Womit man beim Einkaufen vermutlich nicht rechnet, ist ein Gespräch mit Wissenschafter*innen zu drängenden Forschungsfragen aus dem Alltag. Aber genau das ist den Besucher*innen im Westfield Donau Zentrum passiert. Dort konnten Passant*innen und Besucher*innen im November 2023 über zwei Wochen lang einen eigens aufgebauten Mini-Wissensraum besuchen. Damit gelang es, Wissenschaft öffentlich und zugänglicher zu machen. In der Eröffnungsrede zum Mini-Wissensraum hob Barbara Streicher noch einmal hervor, warum das so wichtig sei: „Weil Wissenschaft uns alle betrifft, weil sie im Alltag allgegenwärtig ist.“

Passant*innen wurden in den Pop-Up-Wissensraum beim Vorübergehen eingeladen und fanden dort Wissenschaft zum Angreifen: Einen CO2-Distanzmesser, um den CO2-Ausstoß verschiedener Verkehrsmittel zu vergleichen, oder auch interaktive Statistiken zu Arbeit und Freizeit. Wissenschafter*innen und Vermittler*innen waren vor Ort, um zu erklären, aber viel mehr noch, um mit den Besucher*innen ins Gespräch zu kommen.
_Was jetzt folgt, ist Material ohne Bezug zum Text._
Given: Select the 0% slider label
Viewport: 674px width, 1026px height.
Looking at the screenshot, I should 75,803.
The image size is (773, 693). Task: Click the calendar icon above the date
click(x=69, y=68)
„Es war faszinierend zu erleben, wie Menschen, die Wissenschaft zuvor als ‚das ist nichts für mich‘ bezeichneten, mitten im Einkaufszentrum intensive Gespräche mit Wissenschafterinnen, Wissenschaftern, Vermittlerinnen, Vermittlern und untereinander führten. Statt anfänglicher Skepsis entstand Verständnis für Wissenschaft, als etwas, was im Alltag präsent und relevant ist“, zeigt sich Barbara Streicher erfreut.

Persönliche Geschichten werden mit Wissenschaft verschränkt

Für das Projekt erhielt das ScienceCenter-Netzwerk im April den Staatspreis für Erwachsenenbildung. Die Jury hob dabei die Offenheit und Niederschwelligkeit des Projekts hervor. Bürger*innen könnten im Alltag in Kontakt treten, Ergebnisse diskutieren und Experimente durchführen. Geschichten und Perspektiven stünden im Mittelpunkt und würden mit Wissenschaft verschränkt. Damit sei es gelungen, Vorurteile abzubauen und die Distanz zu wissenschaftlichen Ergebnissen zu reduzieren.
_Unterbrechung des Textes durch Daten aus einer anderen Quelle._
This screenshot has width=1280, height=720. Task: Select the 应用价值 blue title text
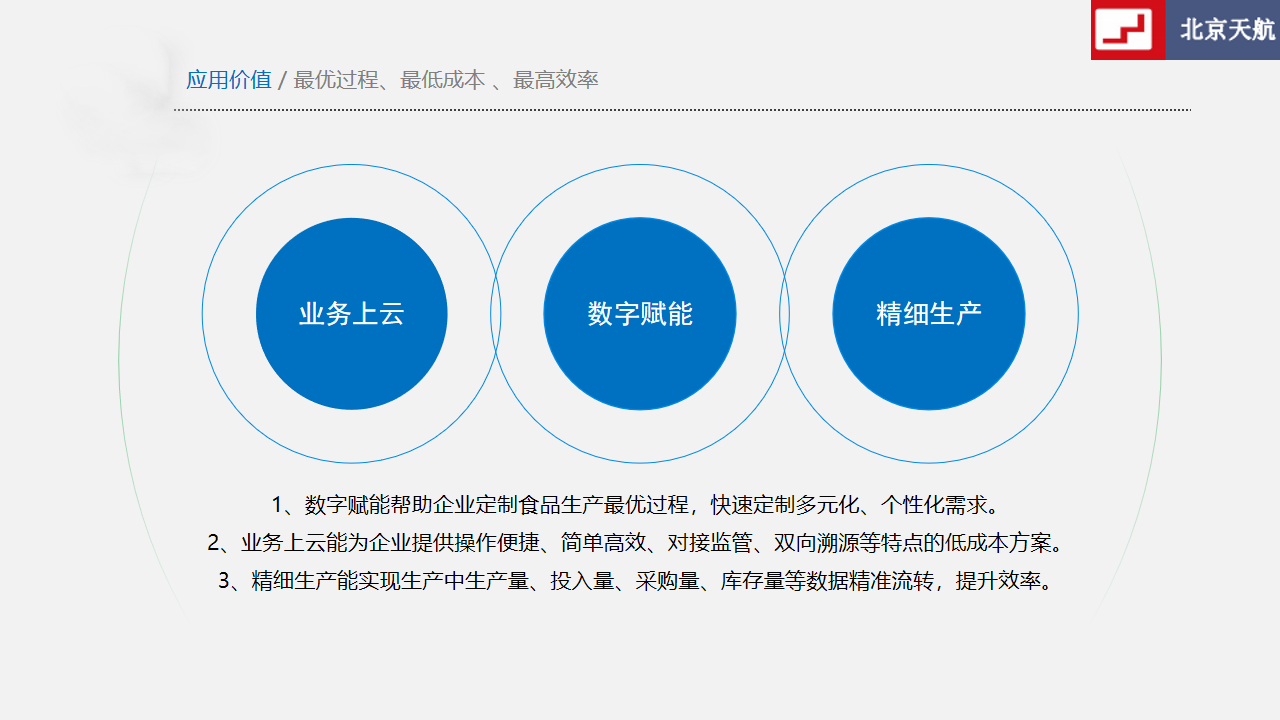pyautogui.click(x=229, y=80)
Waren es bislang vor allem Kinder und Jugendliche, die der Verein angesprochen hat, freut sich Barbara Streicher insbesondere über die Auszeichnung für ein Projekt für Erwachsene. „Dass sich auch Erwachsene neugierig auf Themen und Fragen der Wissenschaft einlassen, Gespräche suchen, gemeinsam diskutierten und hands-on erleben wollen, wie Wissenschaft funktioniert, das ist ein besonderes Highlight des Projektes“, so Streicher.

Der Österreichische Staatspreis für Erwachsenenbildung 2024

Der Staatspreis für Erwachsenenbildung wurde in diesem Jahr in drei Kategorien vergeben. Das Projekt „Und mittendrin, die Wissenschaft“ vom ScienceCenter-Netzwerk erhielt den Staatspreis in der Kategorie Stärkung des Vertrauens in Wissenschaft und Demokratie.